C’est un vibrant appel à la vie et à la dignité humaine qu’a lancé le réputé oncologue et directeur du programme d’enseignement médical au CHUM (Centre hospitalier de l’Université de Montréal) aux nombreuses personnes venues l’entendre, lors d’une conférence organisée par le regroupement des étudiants de médecine, le 18 avril au pavillon Ferdinand-Vandry. «L’engouement de notre société en faveur de la décriminalisation de l’euthanasie découle notamment du fait que plusieurs malades continuent à ne pas bénéficier d’un contrôle adéquat de la douleur, a soutenu le docteur Ayoub. Aucun patient atteint de cancer ne devrait vivre avec une douleur non contrôlée, de même qu’aucun patient ne devrait se sentir laissé à lui-même, que ce soit de la part de l’équipe soignante ou de sa famille. Voilà ce que devrait être la mission des unités de soins palliatifs.»
Le tournant de la vie
Comment se fait-il que malgré toute la pharmacologie moderne, les patients continuent à se plaindre de la douleur physique? Selon le conférencier, la situation s’explique par une formation insuffisante des professionnels de la santé sur les médicaments anti-douleurs, conjuguée au manque d’information sur ces médicaments chez les proches du malade. En effet, il arrive parfois que ces derniers cessent d’administrer les médicaments parce que le malade se plaint des effets secondaires, avec le résultat que la douleur physique revient en force et n’est jamais complètement maîtrisée. Par ailleurs, si le patient a mal dans son corps, il est également profondément atteint dans sa dignité humaine, arrêté et humilié dans la course de sa vie qui, soudain, n’a plus aucun sens. Une fois l’amélioration physique atteinte, les membres de l’équipe de soins palliatifs doivent s’atteler à la tâche de transformer la souffrance morale du patient en une réconciliation avec la vie. «Le mieux consiste alors à privilégier une écoute active auprès du patient, soutient Joseph Ayoub. Quand un malade me dit qu’il se sent un fardeau pour sa famille et pour la société en général, je lui réponds qu’il a donné le meilleur de lui-même à la société et que c’est maintenant au tour de la société de prendre soin de lui.»

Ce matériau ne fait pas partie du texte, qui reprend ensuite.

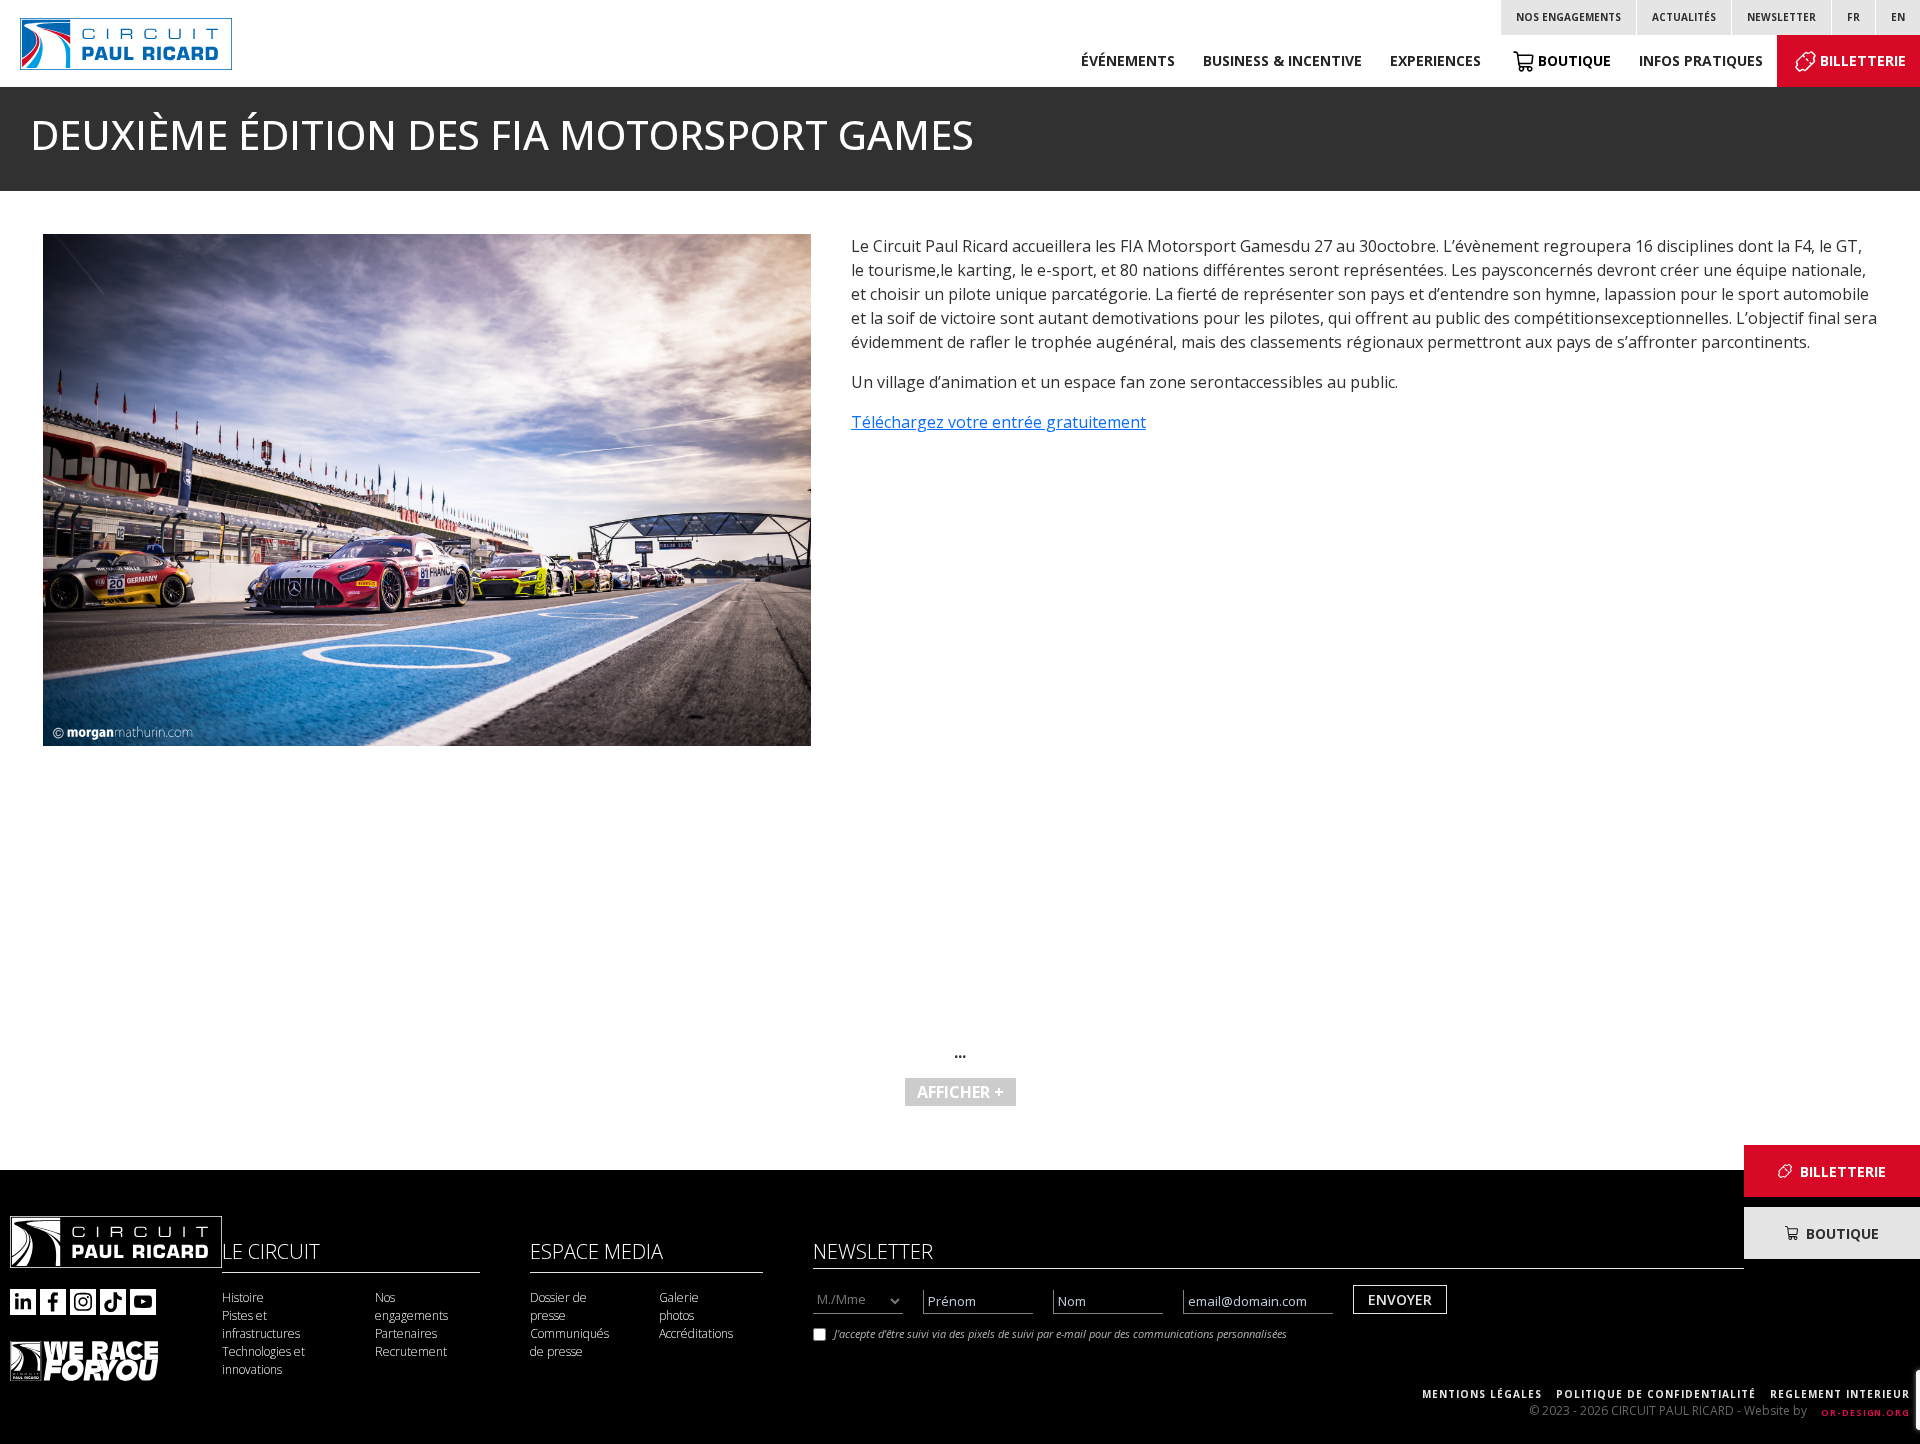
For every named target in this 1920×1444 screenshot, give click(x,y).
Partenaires (406, 1333)
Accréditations (696, 1333)
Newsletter (1781, 17)
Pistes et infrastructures (261, 1324)
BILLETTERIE (1843, 1171)
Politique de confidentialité (1656, 1394)
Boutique (1574, 60)
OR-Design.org (1865, 1412)
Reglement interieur (1840, 1394)
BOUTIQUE (1842, 1233)
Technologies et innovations (263, 1360)
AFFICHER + (960, 1092)
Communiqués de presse (569, 1342)
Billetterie (1863, 60)
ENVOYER (1400, 1299)
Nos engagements (1568, 17)
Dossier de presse (558, 1306)
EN (1898, 17)
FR (1853, 17)
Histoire (243, 1297)
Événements (1128, 60)
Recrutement (411, 1351)
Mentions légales (1482, 1394)
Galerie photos (679, 1306)
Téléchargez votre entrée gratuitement (998, 422)
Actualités (1684, 17)
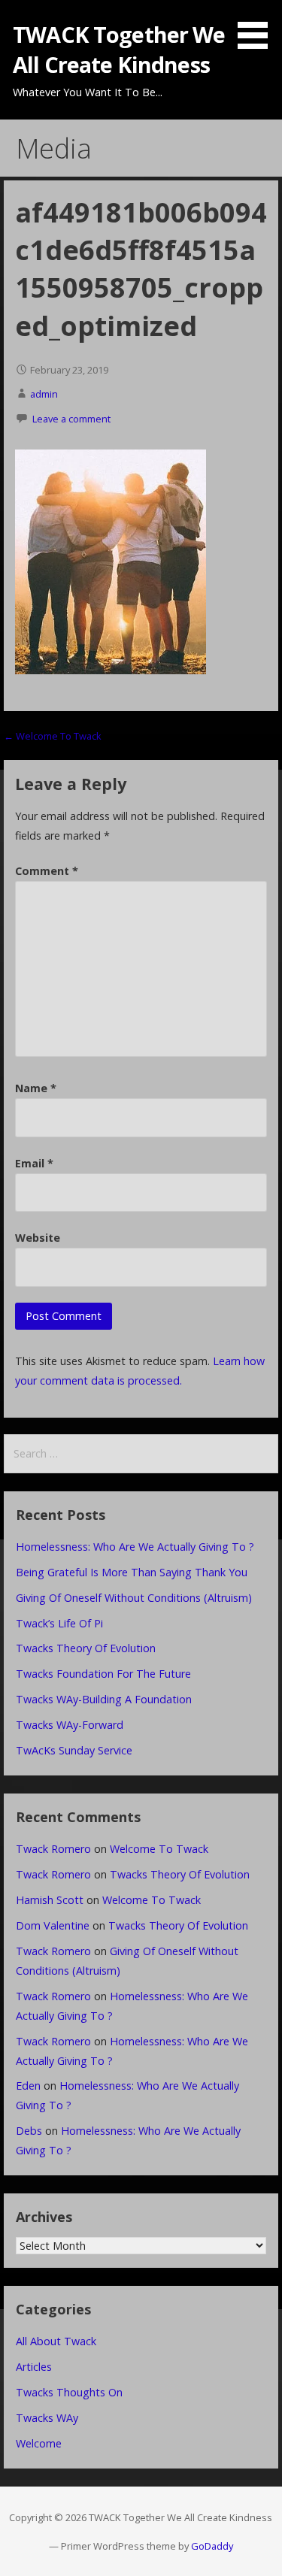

Pour trouver un sens à leur vie, plusieurs patients s’engagent dans des groupes d’entraide où, avec d’autres malades en phase terminale, ils partagent leurs perceptions de la vie et leurs espoirs. Plusieurs de ces échanges touchent la dimension spirituelle de l’être, ouvrant une fenêtre sur les véritables questions de l’existence. Qui sommes-nous? D’où venons-nous Où allons-nous? «Chez ceux qui acceptent de prendre ce tournant de la vie spirituelle s’installe graduellement la sérénité, dit le docteur Ayoub. Ils ont le goût de combattre et de vivre intensément le quotidien en déployant l’amour autour d’eux. Et si dans ce dépassement, la mort les surprend, ils n’ont pas peur.»